# Treadle machine



## Delrio (Mar 11, 2007)

Does anyone on this forum use one??? Do you like it??


----------



## simplefarmgirl (Mar 31, 2006)

I learned how to sew on a treddle machine, my gramma had one so did my mom. I very much would like to have one, so expensive if you are able to find one in good condition with all the parts.. I love to sew and when we loose our power which is a favorite time for me I would use it to sew. So yes I love a treddle sewing machine


----------



## bopeep (Apr 2, 2007)

I also learned to sew on one, my Grandma had one, you really have to concentrate to be able to use it, my sister always had trouble getting it to sew forwards she could go backwards real good. I would like to have one, I saw one at a yard sale a few years ago, I was afraid to ask the price, I thought it would be a lot, as I was getting in my car to leave, the lady gave it to someone else, I told myself next time I would ask, have not seen one sense.
bopeep


----------



## Kmac15 (May 19, 2007)

****************************************

## WHAT YOU NEED TO DO
List every username that appears as a post heading in the treadle machine thread.

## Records
****************************************

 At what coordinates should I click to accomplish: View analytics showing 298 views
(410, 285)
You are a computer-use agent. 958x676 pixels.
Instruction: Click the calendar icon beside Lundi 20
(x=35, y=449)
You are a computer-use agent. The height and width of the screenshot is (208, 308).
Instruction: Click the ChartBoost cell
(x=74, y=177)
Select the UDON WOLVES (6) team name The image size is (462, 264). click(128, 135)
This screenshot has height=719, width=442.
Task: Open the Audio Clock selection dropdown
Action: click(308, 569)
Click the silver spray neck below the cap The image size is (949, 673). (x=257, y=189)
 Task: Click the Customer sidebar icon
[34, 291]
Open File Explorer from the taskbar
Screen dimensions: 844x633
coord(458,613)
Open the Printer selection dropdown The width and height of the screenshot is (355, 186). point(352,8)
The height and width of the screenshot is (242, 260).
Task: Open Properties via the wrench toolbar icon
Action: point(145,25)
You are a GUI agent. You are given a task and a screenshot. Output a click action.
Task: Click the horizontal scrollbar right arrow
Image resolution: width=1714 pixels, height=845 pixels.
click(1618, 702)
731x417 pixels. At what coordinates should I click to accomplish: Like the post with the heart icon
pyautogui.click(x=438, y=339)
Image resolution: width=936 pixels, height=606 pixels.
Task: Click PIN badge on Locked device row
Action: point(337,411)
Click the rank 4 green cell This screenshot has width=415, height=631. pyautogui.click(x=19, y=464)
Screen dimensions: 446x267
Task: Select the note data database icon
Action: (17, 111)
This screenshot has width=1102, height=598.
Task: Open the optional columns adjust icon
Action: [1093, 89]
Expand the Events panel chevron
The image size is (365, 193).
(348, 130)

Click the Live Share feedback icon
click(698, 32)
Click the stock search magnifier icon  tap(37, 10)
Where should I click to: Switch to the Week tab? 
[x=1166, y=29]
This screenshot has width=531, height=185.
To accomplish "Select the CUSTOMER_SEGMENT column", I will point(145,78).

****************************************

## RIGHT ANSWER
Delrio, simplefarmgirl, bopeep, Kmac15